This graph contains an edge between two given monomers (X, Y) if all of the following conditions are met:
X != Y (string equality on “{pdb_id}_{chain}”)
Similarity score is greater than <score_thr>
Similarity score is less than <upper_threshold>
Alignment length is greater than <min_length>
The conditions constitute requirements for a “valid” alignment.
This graph contains exactly one node for a monomer in <alignment_file> IFF the monomer has at least one valid alignment. This means that the output graph does not necessarily contain all monomers.

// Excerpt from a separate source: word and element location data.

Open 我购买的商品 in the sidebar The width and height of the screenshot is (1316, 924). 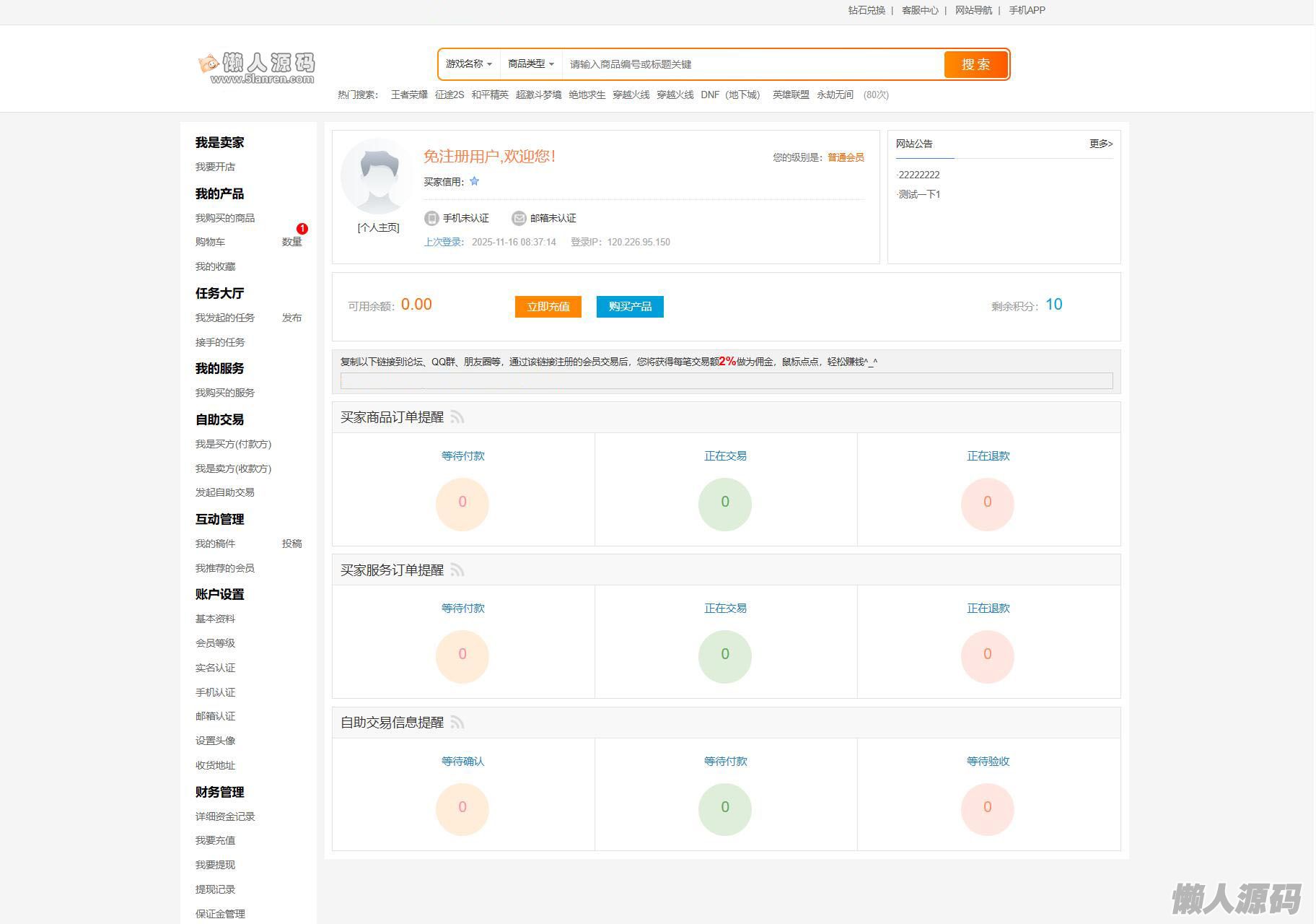pos(225,218)
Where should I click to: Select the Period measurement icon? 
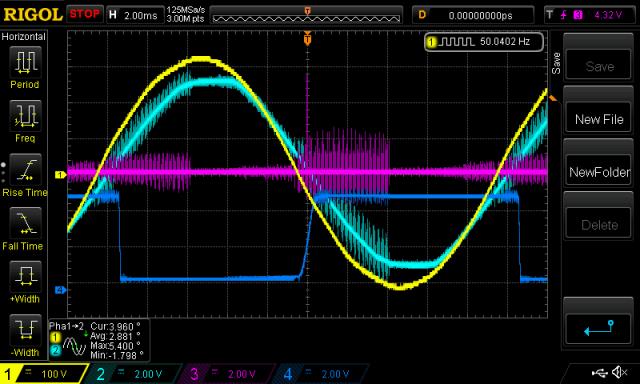25,62
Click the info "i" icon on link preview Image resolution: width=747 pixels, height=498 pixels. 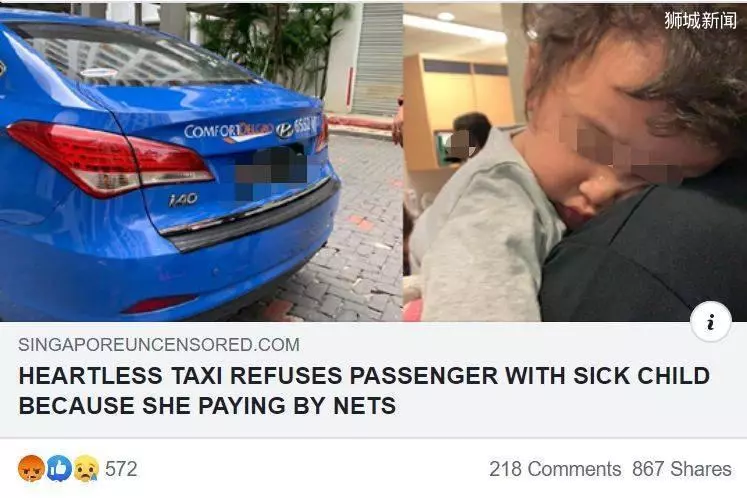711,323
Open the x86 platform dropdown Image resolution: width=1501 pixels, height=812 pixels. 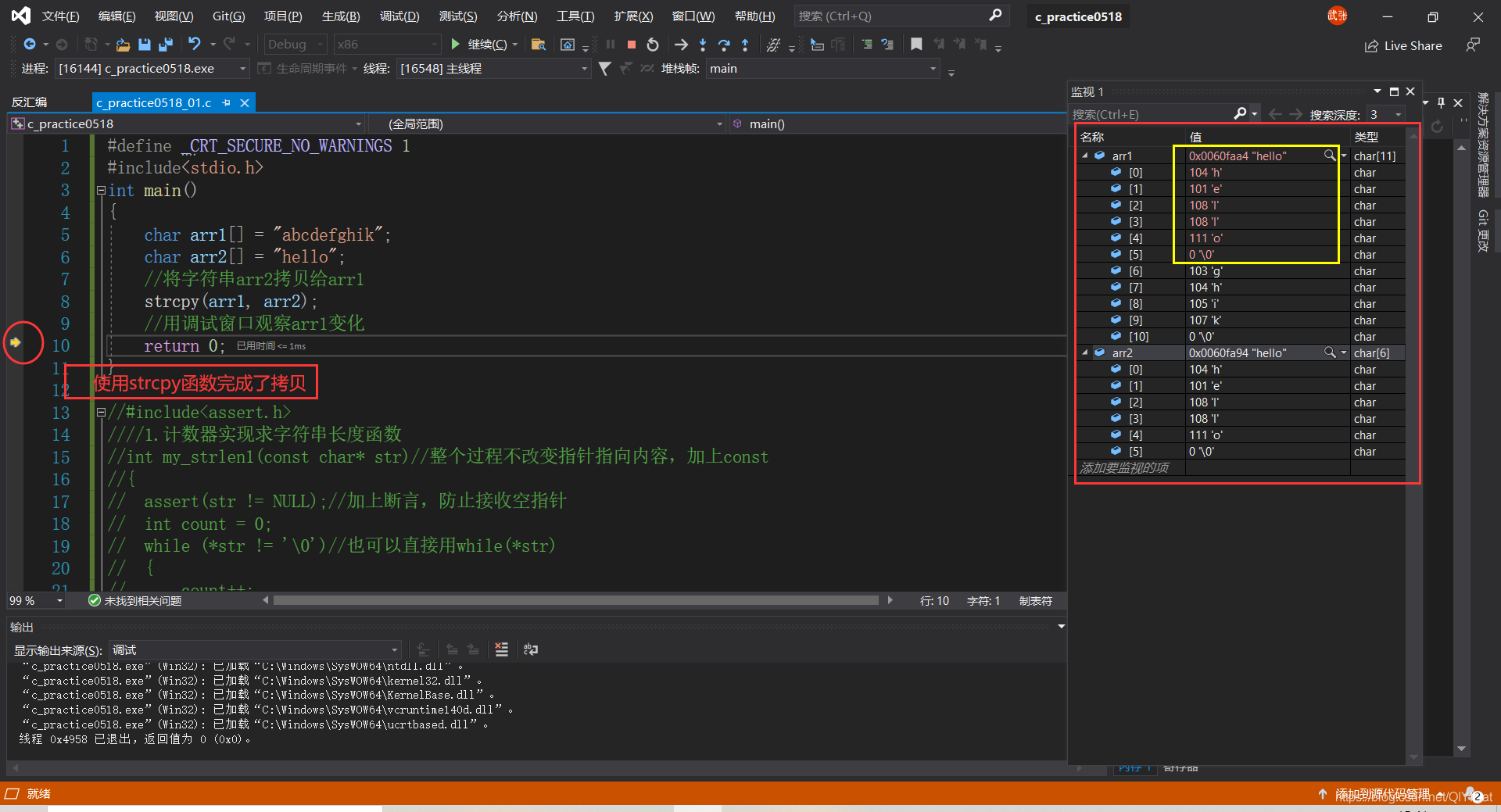[x=387, y=45]
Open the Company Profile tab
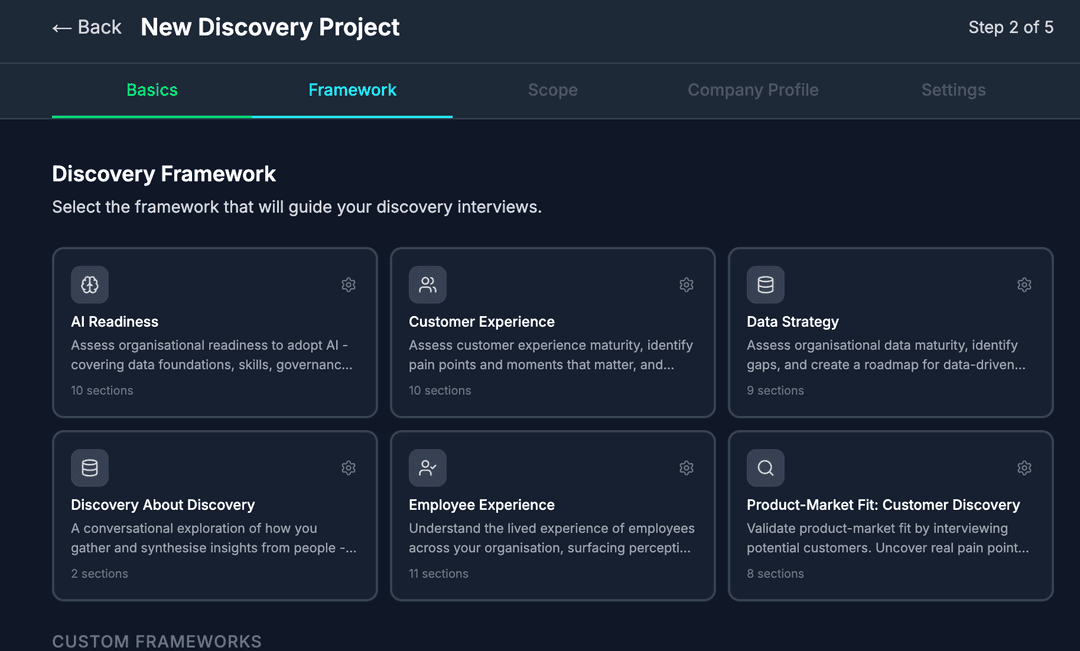This screenshot has width=1080, height=651. coord(752,90)
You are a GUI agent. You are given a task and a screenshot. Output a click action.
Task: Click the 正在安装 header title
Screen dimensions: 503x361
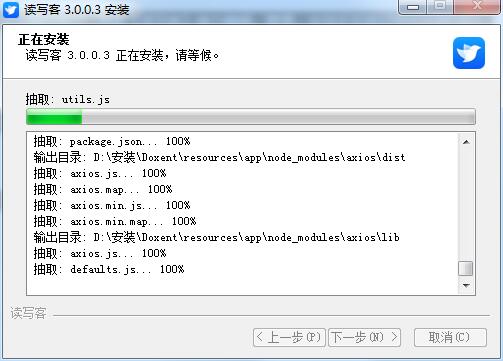[x=44, y=40]
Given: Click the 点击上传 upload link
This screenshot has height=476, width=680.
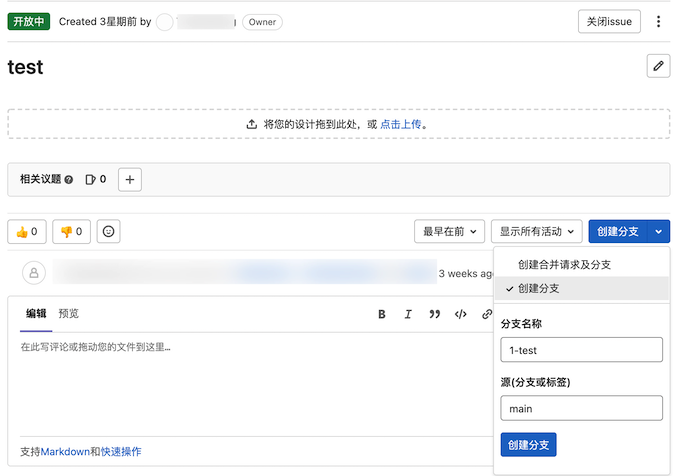Looking at the screenshot, I should tap(401, 124).

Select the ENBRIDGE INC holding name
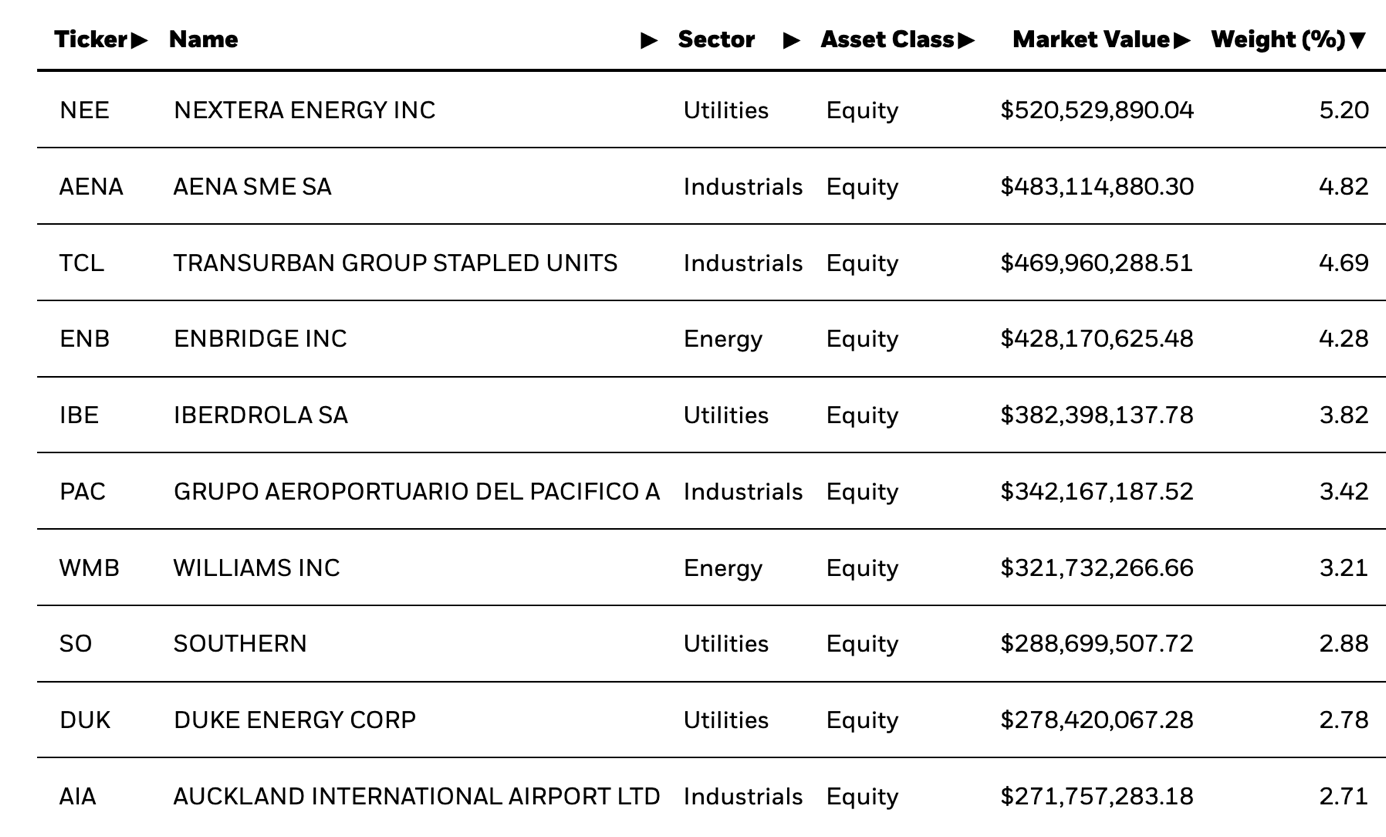[260, 339]
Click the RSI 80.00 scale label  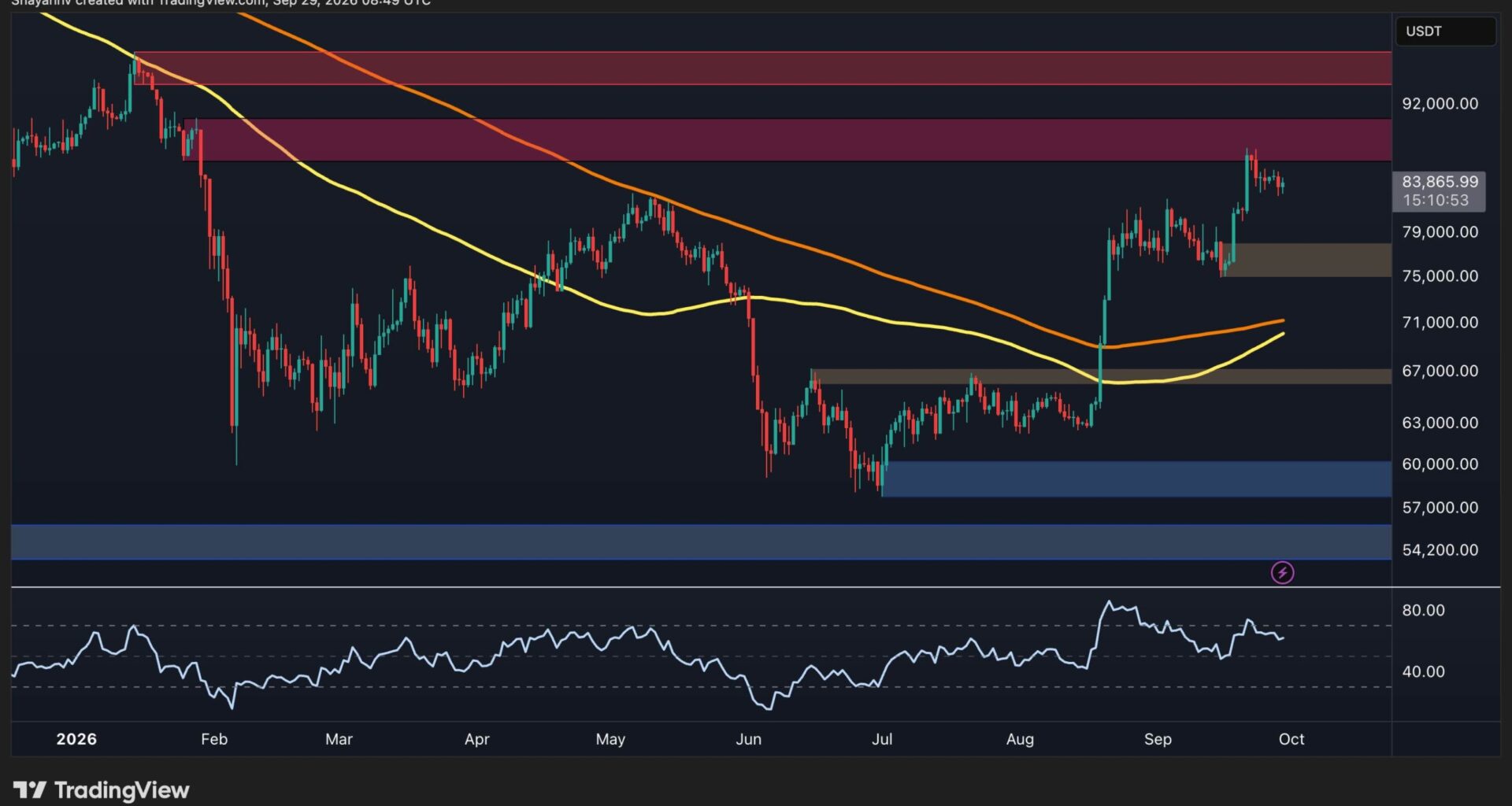tap(1423, 610)
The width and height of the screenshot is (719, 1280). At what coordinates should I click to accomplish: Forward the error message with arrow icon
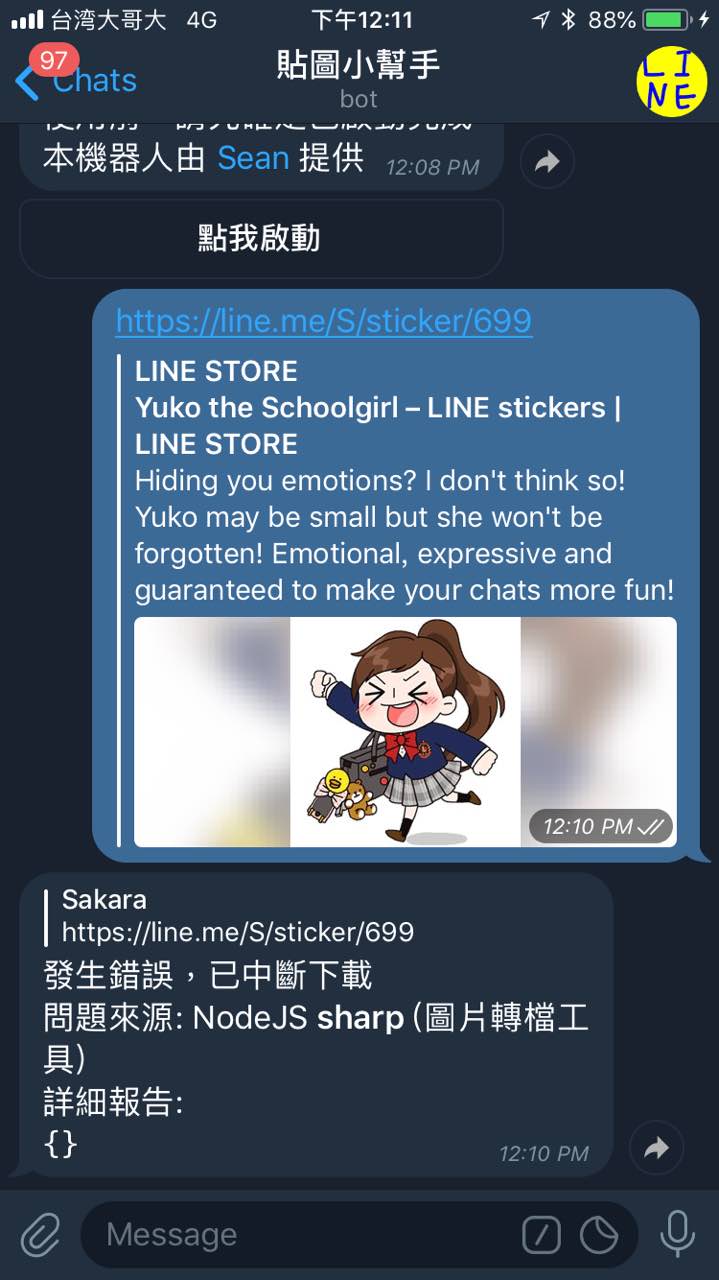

The edge score between X and Y is defined as the score of one valid alignment between X and Y in the alignment file.
- Parameters:
- alignment_filePath
Path to a pre-filtered alignment parquet file converted from original alignment format to parquet via foldseek_utils.alignment_to_parquet. Expects specific formatting.
- Returns:
- nx.DiGraph
Graph containing nodes (monomers) and integer-weighted edges.
Notes
Possible issue arises from the fact that scores are not symmetric, but only one score is kept. Which score this is depends on alignment file order.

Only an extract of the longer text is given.